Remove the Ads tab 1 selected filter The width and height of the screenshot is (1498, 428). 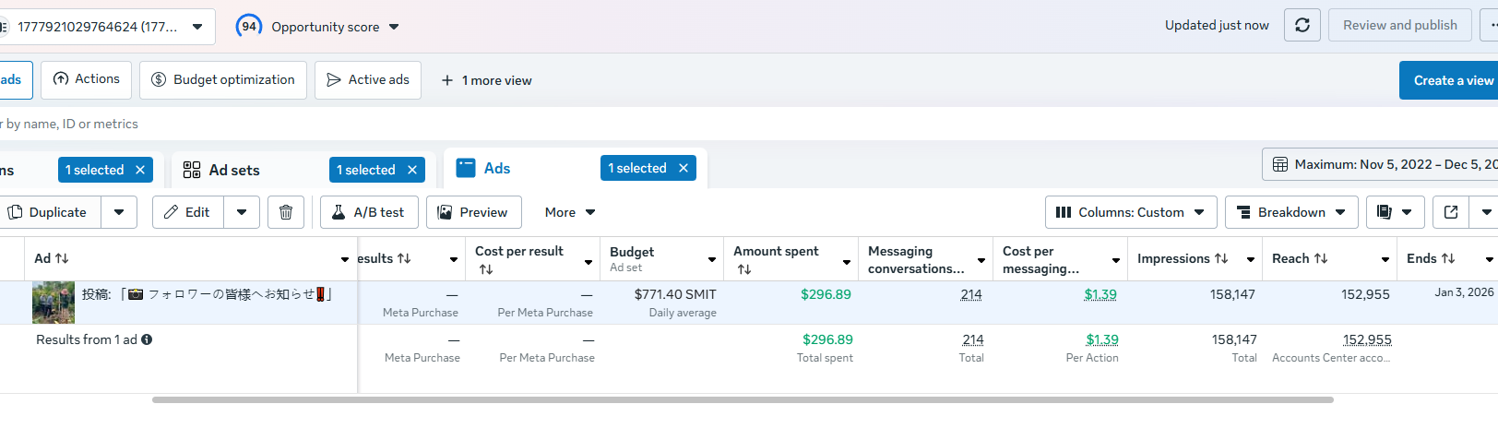[x=684, y=168]
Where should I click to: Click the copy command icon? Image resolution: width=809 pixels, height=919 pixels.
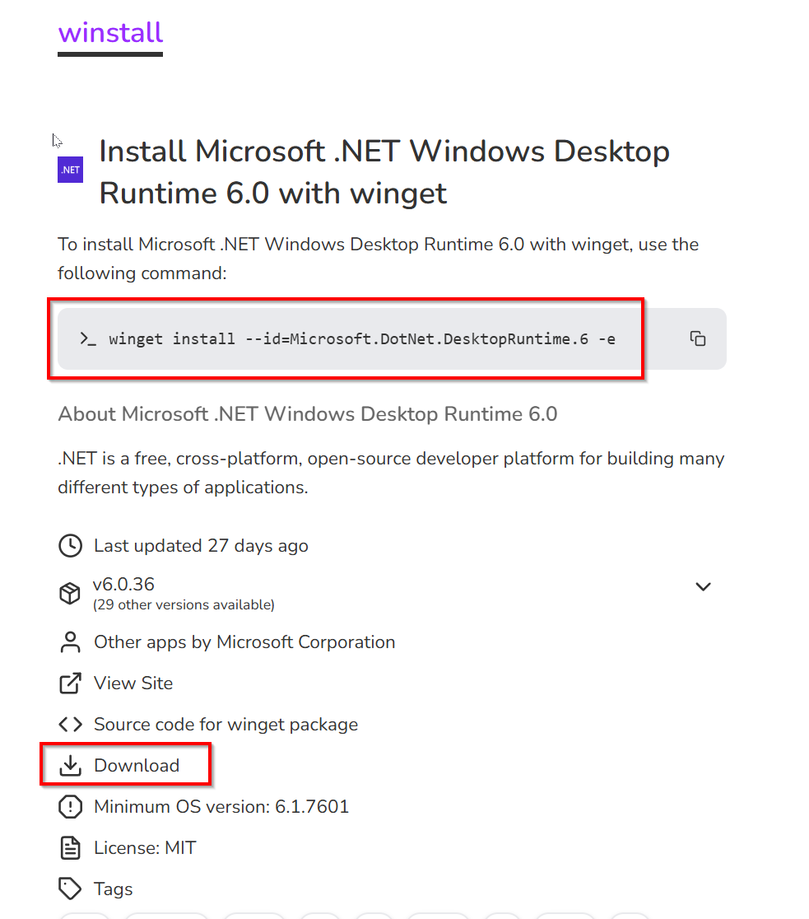click(x=697, y=338)
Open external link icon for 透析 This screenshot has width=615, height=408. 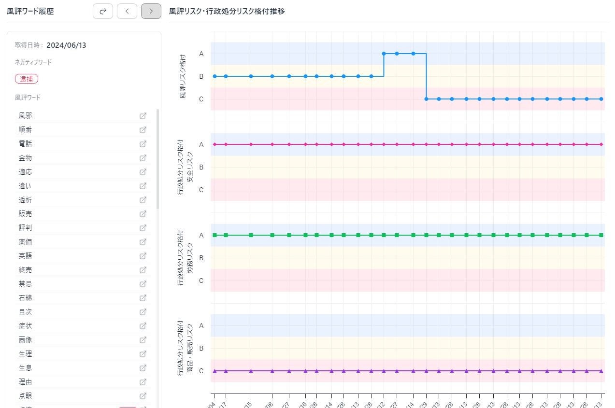pyautogui.click(x=143, y=200)
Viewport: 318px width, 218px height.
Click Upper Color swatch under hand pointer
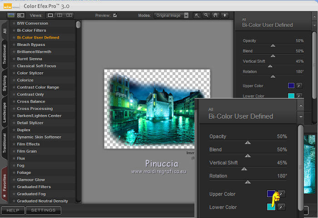pos(271,194)
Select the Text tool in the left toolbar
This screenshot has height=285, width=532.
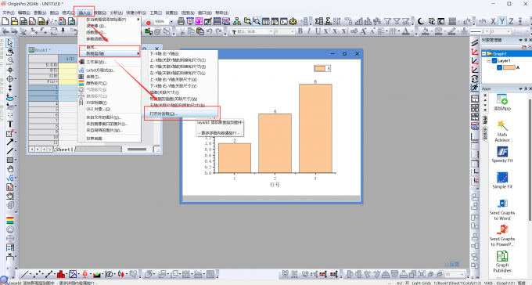10,124
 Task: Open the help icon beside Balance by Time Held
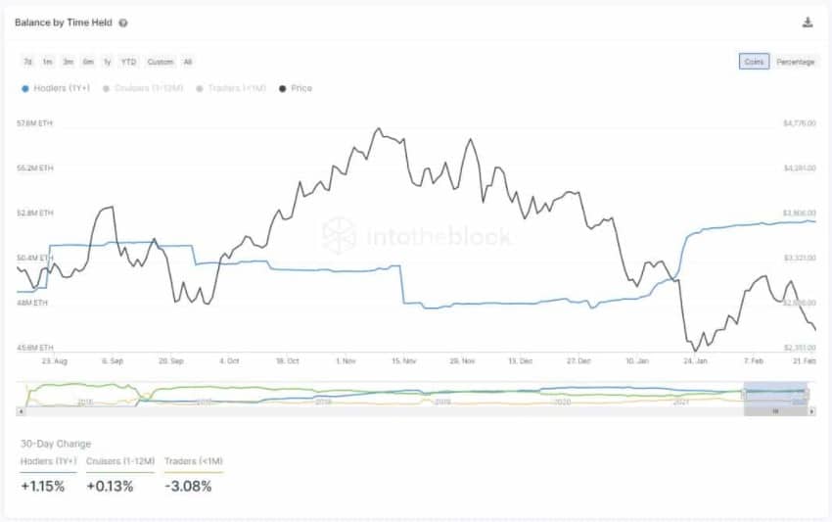[122, 23]
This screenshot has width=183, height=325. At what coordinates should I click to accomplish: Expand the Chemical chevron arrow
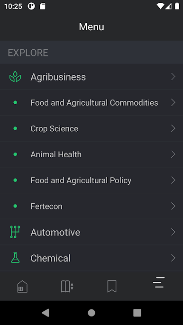(x=173, y=258)
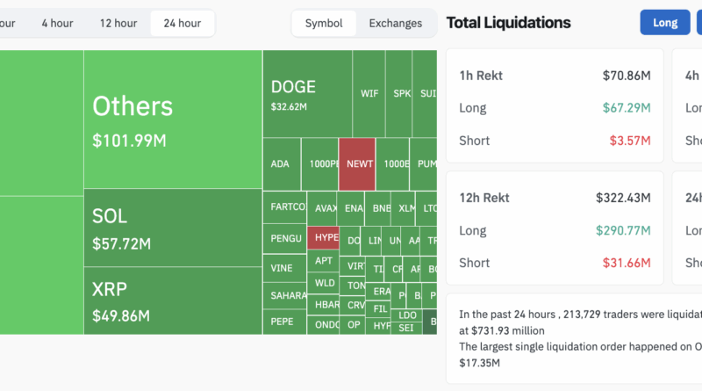This screenshot has width=702, height=391.
Task: Click the PEPE heatmap tile
Action: click(284, 322)
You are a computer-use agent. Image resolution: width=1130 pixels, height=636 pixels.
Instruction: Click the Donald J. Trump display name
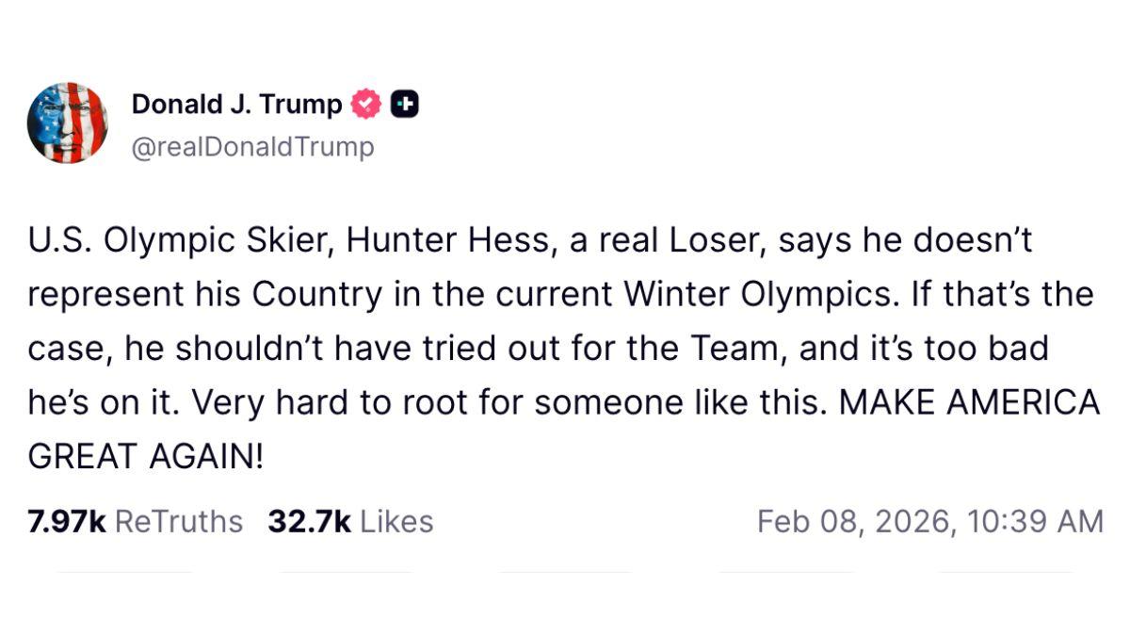tap(235, 104)
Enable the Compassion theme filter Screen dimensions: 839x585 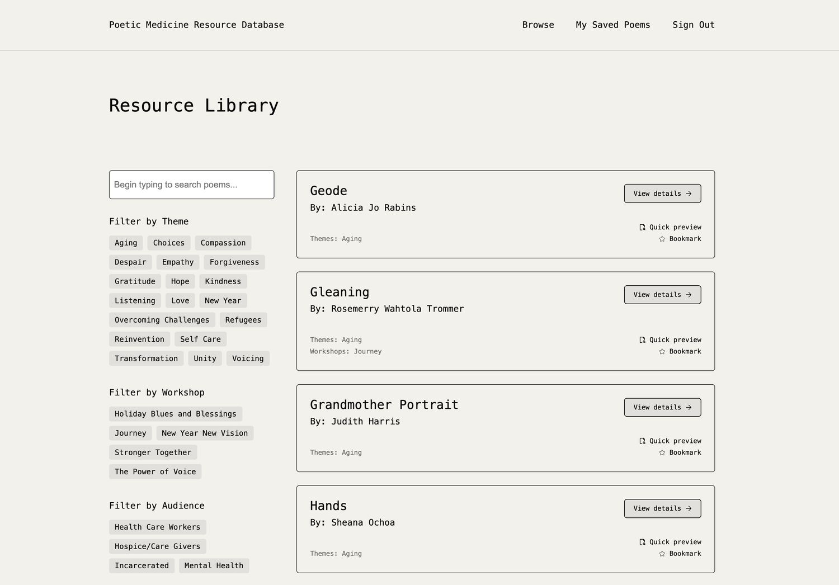[x=223, y=243]
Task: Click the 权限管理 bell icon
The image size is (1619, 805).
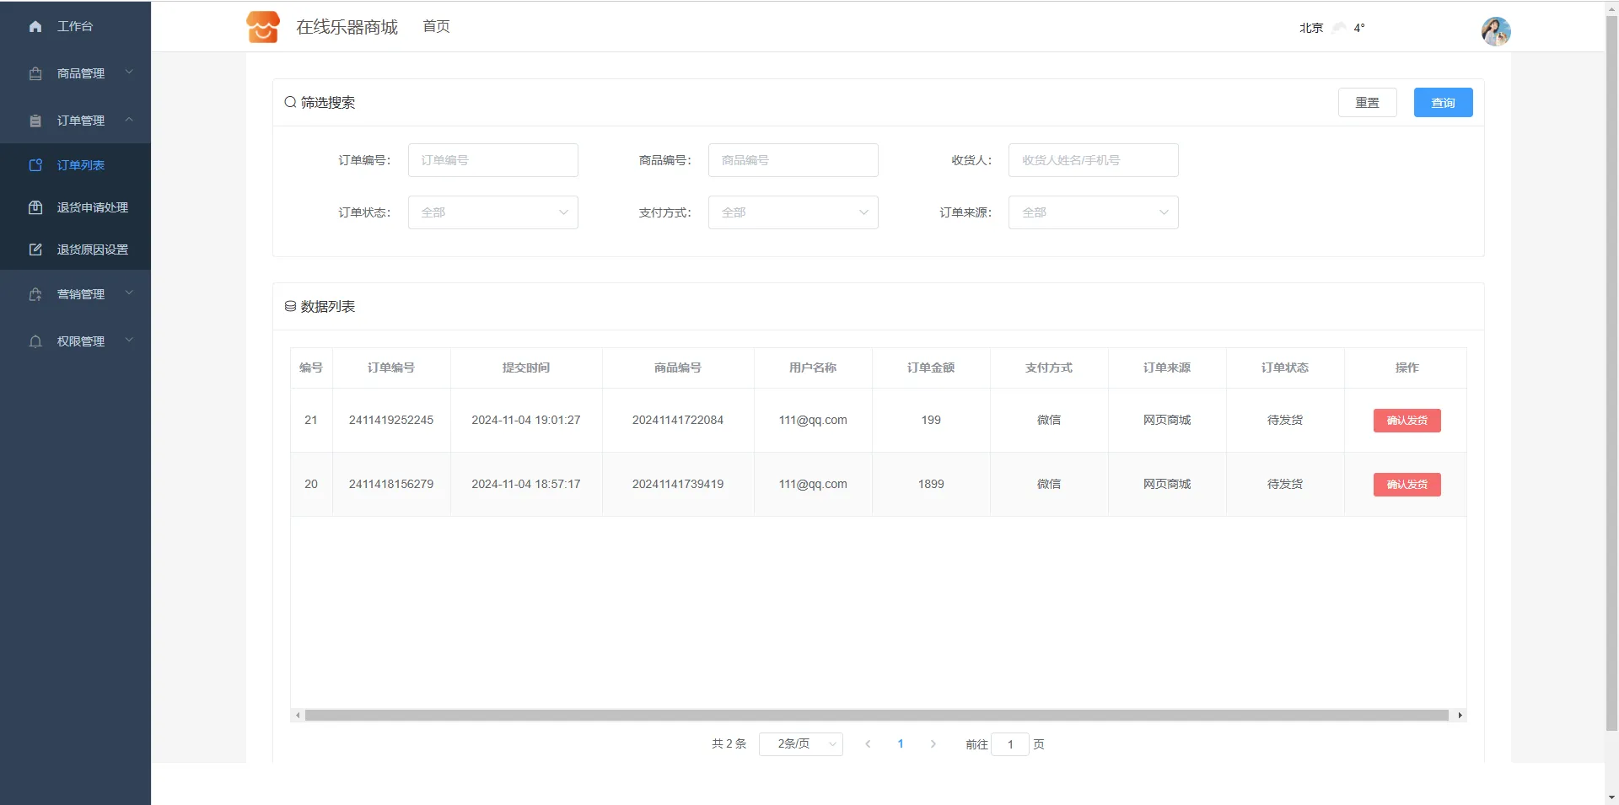Action: pyautogui.click(x=35, y=341)
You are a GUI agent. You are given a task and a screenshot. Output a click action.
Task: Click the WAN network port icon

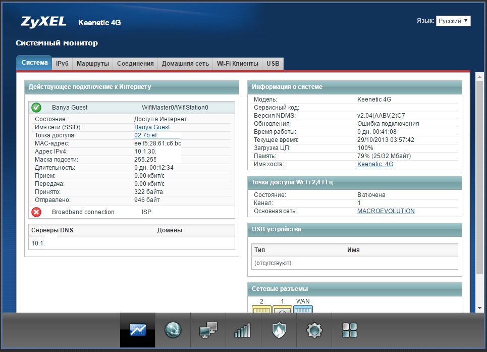pos(303,309)
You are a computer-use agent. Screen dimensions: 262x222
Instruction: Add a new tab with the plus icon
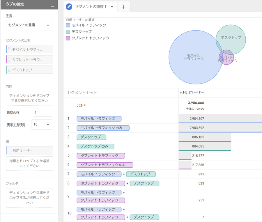click(x=123, y=7)
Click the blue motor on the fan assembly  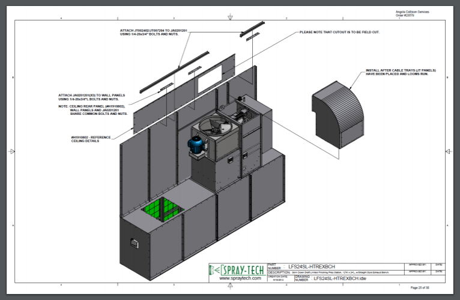coord(195,145)
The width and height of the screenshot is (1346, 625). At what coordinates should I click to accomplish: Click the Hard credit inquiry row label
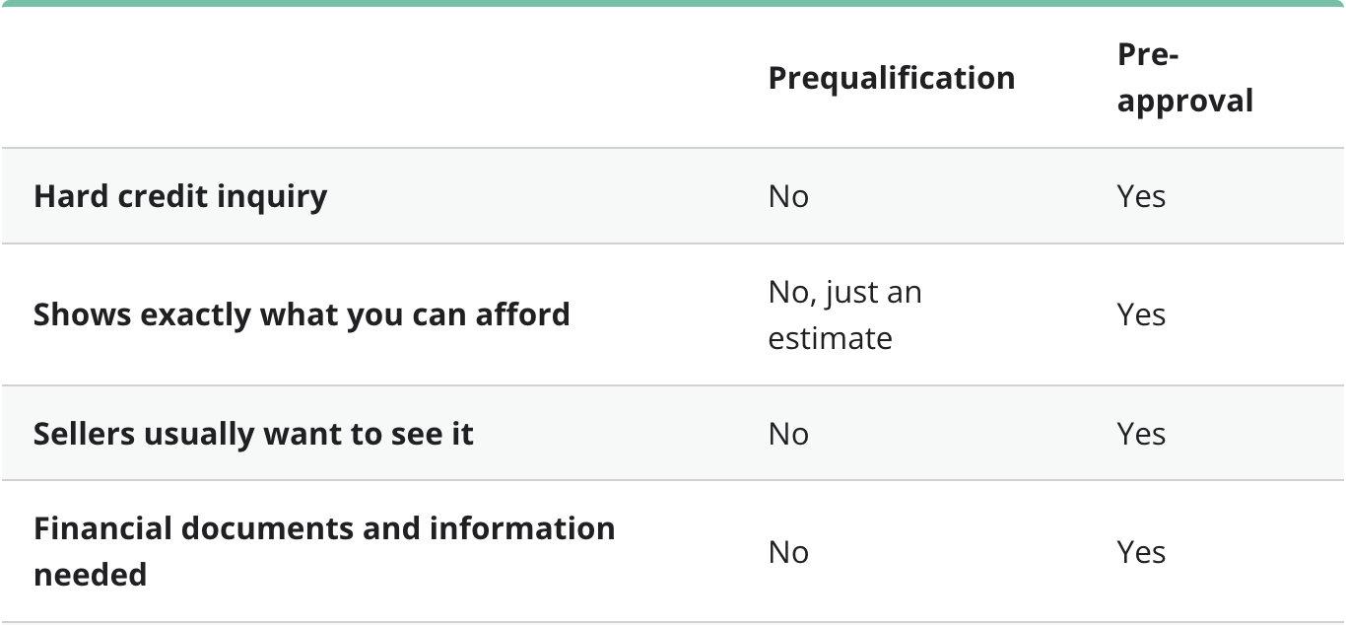(x=180, y=196)
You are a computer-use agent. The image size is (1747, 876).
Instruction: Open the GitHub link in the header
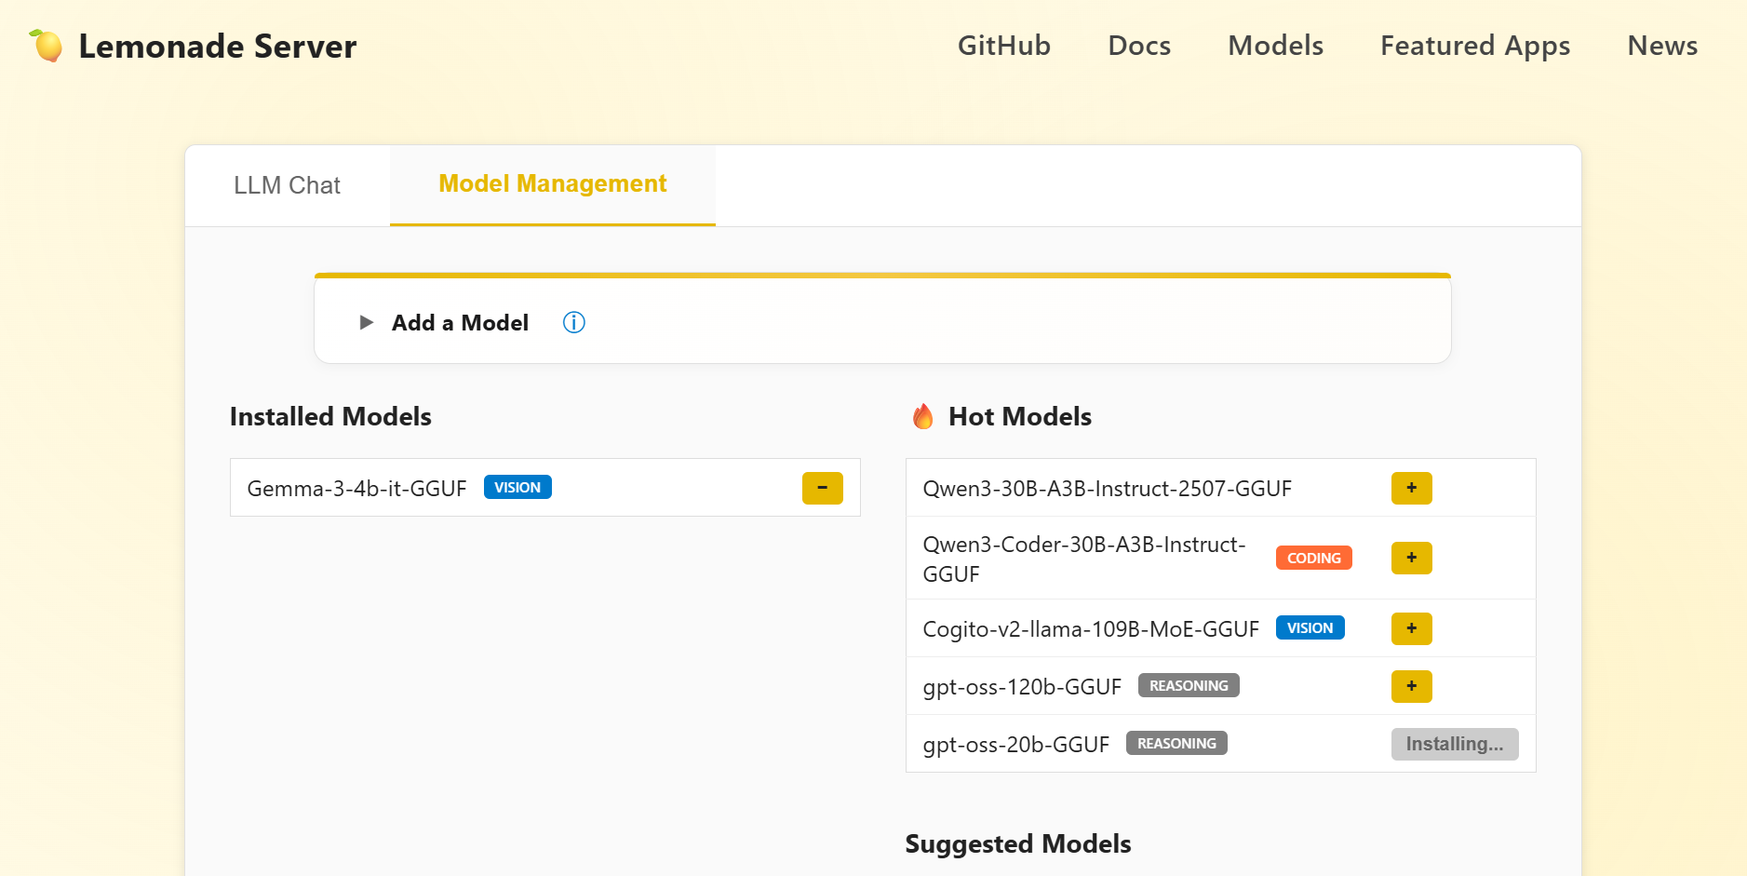click(x=1003, y=46)
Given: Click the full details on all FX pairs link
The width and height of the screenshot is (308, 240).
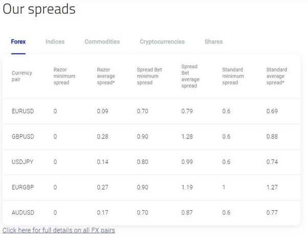Looking at the screenshot, I should tap(59, 230).
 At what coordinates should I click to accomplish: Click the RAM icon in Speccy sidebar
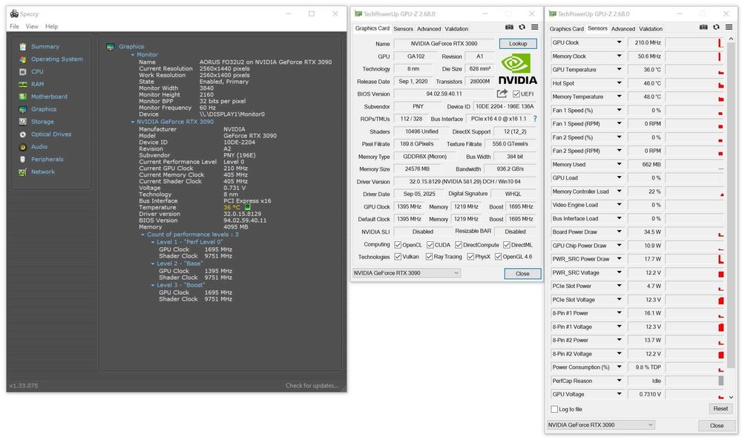[x=23, y=84]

============================================================

#### About this exercise
Take from the material every line that holds "computer".

#### Exercise response
You are a computer-use agent. Image resolution: width=1130 pixels, height=636 pixels.
You are a computer-use agent. Screen dimensions: 262x222
You are a computer-use agent. The image size is (1747, 876).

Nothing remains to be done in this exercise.